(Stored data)
/---

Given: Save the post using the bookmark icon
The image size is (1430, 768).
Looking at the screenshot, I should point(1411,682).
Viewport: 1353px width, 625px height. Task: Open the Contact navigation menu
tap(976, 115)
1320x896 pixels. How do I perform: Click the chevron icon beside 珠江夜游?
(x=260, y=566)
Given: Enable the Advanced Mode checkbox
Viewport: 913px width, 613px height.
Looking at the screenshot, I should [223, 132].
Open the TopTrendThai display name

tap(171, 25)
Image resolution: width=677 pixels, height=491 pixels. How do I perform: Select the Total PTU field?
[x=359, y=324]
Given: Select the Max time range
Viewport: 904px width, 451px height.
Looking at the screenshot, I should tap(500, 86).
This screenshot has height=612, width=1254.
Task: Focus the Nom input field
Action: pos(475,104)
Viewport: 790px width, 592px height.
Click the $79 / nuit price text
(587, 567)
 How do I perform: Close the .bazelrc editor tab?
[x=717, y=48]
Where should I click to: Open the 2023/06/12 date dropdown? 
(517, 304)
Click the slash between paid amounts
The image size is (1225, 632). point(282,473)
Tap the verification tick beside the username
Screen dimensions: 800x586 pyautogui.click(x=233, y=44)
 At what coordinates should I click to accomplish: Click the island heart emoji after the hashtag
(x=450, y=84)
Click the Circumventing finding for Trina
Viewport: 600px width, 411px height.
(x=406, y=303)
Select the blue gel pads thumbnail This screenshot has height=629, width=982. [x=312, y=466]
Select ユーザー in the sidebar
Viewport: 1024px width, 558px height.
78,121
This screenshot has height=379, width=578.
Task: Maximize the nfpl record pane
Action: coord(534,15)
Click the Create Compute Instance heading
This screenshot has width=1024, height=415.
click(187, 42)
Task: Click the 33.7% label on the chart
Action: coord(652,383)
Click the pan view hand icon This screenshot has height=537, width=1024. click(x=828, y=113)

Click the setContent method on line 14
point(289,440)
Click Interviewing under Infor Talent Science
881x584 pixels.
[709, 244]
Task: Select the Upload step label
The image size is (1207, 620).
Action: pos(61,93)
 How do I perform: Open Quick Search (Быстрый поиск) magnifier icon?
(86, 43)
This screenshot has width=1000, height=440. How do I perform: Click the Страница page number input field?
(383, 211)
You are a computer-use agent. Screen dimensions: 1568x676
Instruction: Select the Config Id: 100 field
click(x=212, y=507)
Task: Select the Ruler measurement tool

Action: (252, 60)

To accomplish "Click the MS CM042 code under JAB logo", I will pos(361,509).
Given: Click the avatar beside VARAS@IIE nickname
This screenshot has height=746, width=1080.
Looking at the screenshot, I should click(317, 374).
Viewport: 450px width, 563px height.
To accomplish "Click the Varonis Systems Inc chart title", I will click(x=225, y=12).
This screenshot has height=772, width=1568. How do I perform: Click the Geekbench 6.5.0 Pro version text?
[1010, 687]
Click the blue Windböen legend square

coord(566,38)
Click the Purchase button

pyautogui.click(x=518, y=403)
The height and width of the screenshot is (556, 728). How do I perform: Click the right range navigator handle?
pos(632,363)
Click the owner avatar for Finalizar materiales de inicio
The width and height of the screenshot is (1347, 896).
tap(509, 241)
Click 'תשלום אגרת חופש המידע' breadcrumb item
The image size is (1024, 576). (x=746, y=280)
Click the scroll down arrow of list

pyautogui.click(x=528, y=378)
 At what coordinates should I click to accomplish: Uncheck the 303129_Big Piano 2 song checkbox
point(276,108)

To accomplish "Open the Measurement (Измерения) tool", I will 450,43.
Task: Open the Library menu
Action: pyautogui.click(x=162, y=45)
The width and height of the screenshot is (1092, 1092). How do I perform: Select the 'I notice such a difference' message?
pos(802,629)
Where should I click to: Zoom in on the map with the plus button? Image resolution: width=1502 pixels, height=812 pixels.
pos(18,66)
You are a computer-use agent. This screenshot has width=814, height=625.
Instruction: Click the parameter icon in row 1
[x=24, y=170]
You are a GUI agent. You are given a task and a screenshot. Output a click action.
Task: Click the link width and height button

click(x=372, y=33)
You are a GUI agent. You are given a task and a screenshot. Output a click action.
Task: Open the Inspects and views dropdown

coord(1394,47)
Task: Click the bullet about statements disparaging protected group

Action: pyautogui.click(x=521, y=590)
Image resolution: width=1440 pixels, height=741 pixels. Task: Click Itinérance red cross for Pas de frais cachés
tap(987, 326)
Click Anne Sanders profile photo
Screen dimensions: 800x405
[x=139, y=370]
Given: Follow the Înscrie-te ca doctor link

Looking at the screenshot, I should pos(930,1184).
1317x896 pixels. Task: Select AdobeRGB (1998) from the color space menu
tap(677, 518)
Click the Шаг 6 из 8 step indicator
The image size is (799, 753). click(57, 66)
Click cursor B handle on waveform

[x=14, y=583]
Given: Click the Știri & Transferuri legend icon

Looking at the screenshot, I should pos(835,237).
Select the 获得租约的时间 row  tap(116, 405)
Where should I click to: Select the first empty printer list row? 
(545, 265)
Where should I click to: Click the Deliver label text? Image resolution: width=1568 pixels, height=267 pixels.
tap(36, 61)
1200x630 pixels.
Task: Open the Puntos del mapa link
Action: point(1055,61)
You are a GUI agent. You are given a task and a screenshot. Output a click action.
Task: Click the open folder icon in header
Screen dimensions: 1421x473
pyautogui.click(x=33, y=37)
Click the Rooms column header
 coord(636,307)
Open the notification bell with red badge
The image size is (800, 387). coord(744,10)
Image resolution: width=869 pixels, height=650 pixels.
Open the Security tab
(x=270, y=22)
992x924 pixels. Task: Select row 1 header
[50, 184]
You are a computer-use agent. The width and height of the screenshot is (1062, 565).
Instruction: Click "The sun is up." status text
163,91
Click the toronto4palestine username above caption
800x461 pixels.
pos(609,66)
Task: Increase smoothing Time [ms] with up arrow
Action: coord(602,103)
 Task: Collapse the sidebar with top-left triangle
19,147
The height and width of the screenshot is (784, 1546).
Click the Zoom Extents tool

\---

• WHAT YOU SHOULD DO:
Your answer should consist only of the lines above between the line holding "Task: Select the Upload step label" and the line holding "Viewport: 450px width, 563px height.", inclusive, each transcribed exactly.

• EXERCISE SOLUTION:
Task: Select the Upload step label
The image size is (1207, 620).
Action: pos(61,93)
 How do I perform: Open Quick Search (Быстрый поиск) magnifier icon?
(86, 43)
This screenshot has width=1000, height=440. How do I perform: Click the Страница page number input field?
(383, 211)
You are a computer-use agent. Screen dimensions: 1568x676
Instruction: Select the Config Id: 100 field
click(x=212, y=507)
Task: Select the Ruler measurement tool

Action: (252, 60)

To accomplish "Click the MS CM042 code under JAB logo", I will pos(361,509).
Given: Click the avatar beside VARAS@IIE nickname
This screenshot has height=746, width=1080.
Looking at the screenshot, I should click(317, 374).
Viewport: 450px width, 563px height.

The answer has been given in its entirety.